The Scope of Validation, at a minimum, shall include those areas of potential risk to product quality, patient safet and/ or regulatory compliance. If a risked based approach is used to narrow the scope of validation, the approach shall be documented [e.g., Impact Assessment, quality Risk Assessment, functional assessment, Failure Mode & Effects Analysis (FMEA)].

Prospective Validation is the preferred validation approach. The use of Concurrent Validation, or Retrospective Validation approaches and associated rationale for using the approach of choice shall be documented (e.g. in a VMP, VP, PCQP, or protocol) and approved.

System Documentation [e.g., User Requirement Specifications (URS), Requirements Document, Specifications, Vendor Operation and Maintenance Manuals, Purchase Order, Product and Process Development Reports, Formulation Development Summary] must be available that describes the system including what the system does, and how the system performs its functions. The documentation will be used to confirm that aspects of the system or process critical to product quality are included in the scope of the validation activities.

Test Documentation (e.g., protocols, test scripts, checklists, use cases) shall be available that define the details of specific validation testing required and predetermined acceptance criteria.

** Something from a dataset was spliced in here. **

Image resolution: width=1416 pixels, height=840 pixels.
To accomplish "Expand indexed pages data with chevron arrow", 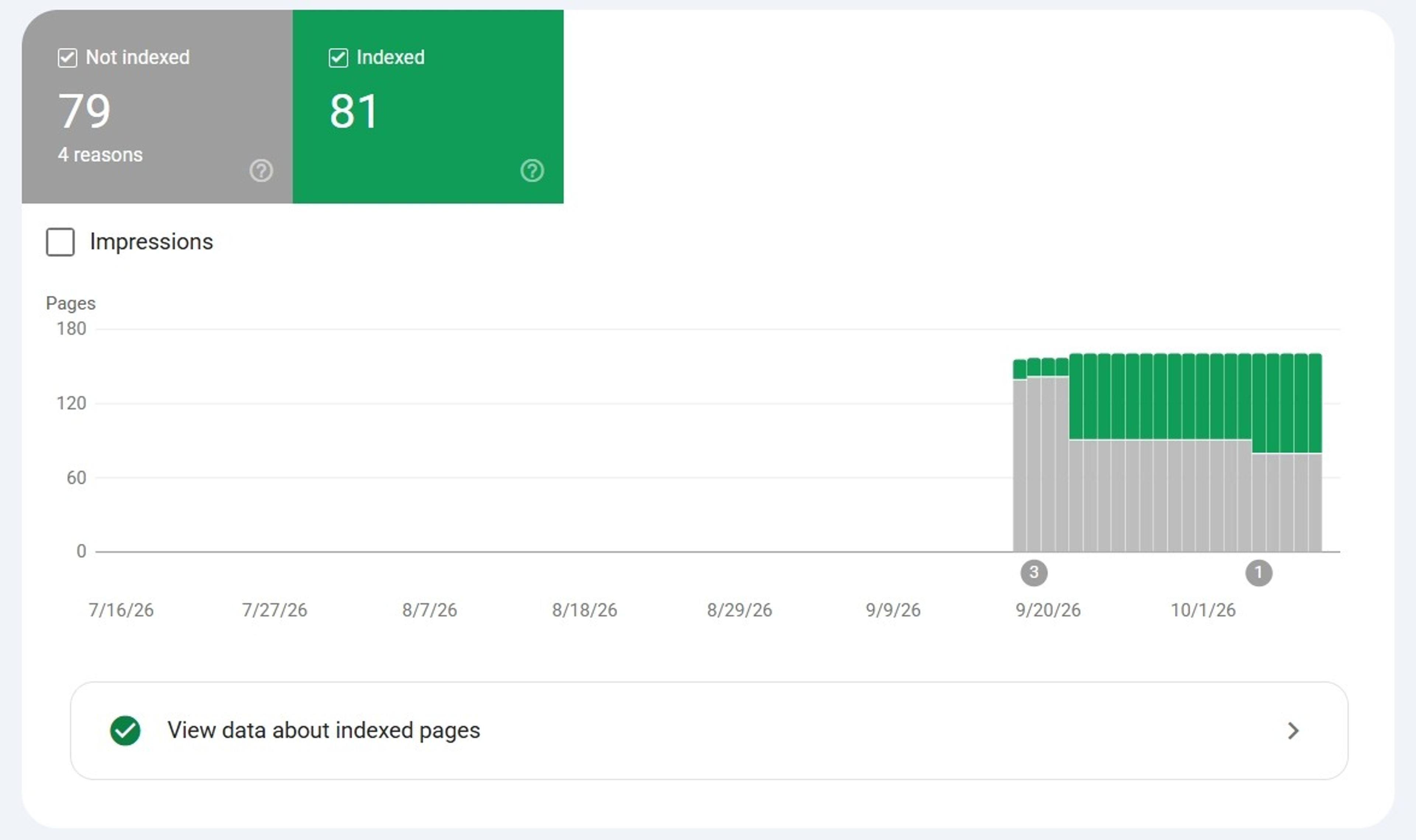I will pos(1292,730).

Deviations that occur during validation shall be documented and Investigated in accordance with Site procedures or as defined in validation documentation (e.g., plans, test documents, protocols). Corrective actions taken or corrective action plans shall be reviewed and approved prior to, or concurrent with, approval of the final report.

Prior to Moving from One Validation Phase to the Next any deviation(s), including incomplete items from a prior phase, shall be assessed to determine the impact on the next phase. The assessment shall be documented and approved by responsible person(s) in accordance with Site procedures or validation document requirements.

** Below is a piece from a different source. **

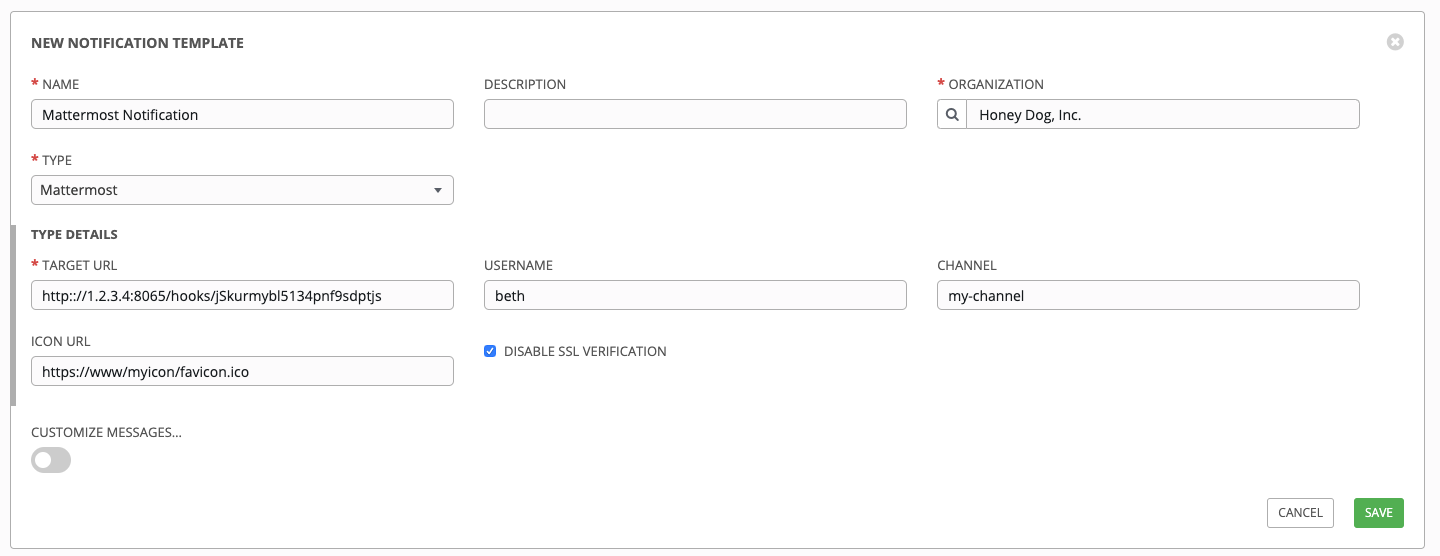Click the Channel field with my-channel
Viewport: 1440px width, 556px height.
[x=1147, y=295]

A Design Review shall be conducted and documented to ensure the system meets procedure, product and process quality, and regulatory requirements and is considered fit for its intended use.

Before Approving Validated Systems or Processes for Routine Production Use, approved SOPs shall be available for the use, control, and maintenance of systems and processes.

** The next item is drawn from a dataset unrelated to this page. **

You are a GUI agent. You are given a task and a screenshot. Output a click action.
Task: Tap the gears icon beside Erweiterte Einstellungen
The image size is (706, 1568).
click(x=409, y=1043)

A Final Report (e.g., Final Qualification Summary Report, Final Validation Report, Verification Report) is used to summarize and document completed validation activities. An Interim Report shall be used when additional studies are to be executed but a review of the current results and validation status is required (e.g., for Batch or Lot release during a concurrent validation study).

A Change Management Procedure (e.g. project change management, quality change management) shall be established and followed, during validation activities and upon completion of validation activities. The extent of change management and rationale(s) for the approach shall be based on impact of the change on product quality, patient safety and regulatory compliance, where applicable.

For product and process changes this is to ensure that validated systems and processes are maintained in a validated state.

Documentation system to be validated for control, implementation, maintenance and archival of GMP documents.

Validation Documentation shall be retained in accordance with site document retention policies and procedures.

Facilities, Systems, Equipment and Processes, Including Cleaning, shall be periodically evaluated (e.g., Periodic Review) to confirm that they remain validated. The frequency of periodic evaluation shall be based on risk.

This evaluation shall be documented and approved. Where no significant changes have been made to the validated status, a review with evidence that facilities, systems, equipment and processes meet the prescribed requirements fulfils the need for Revalidation.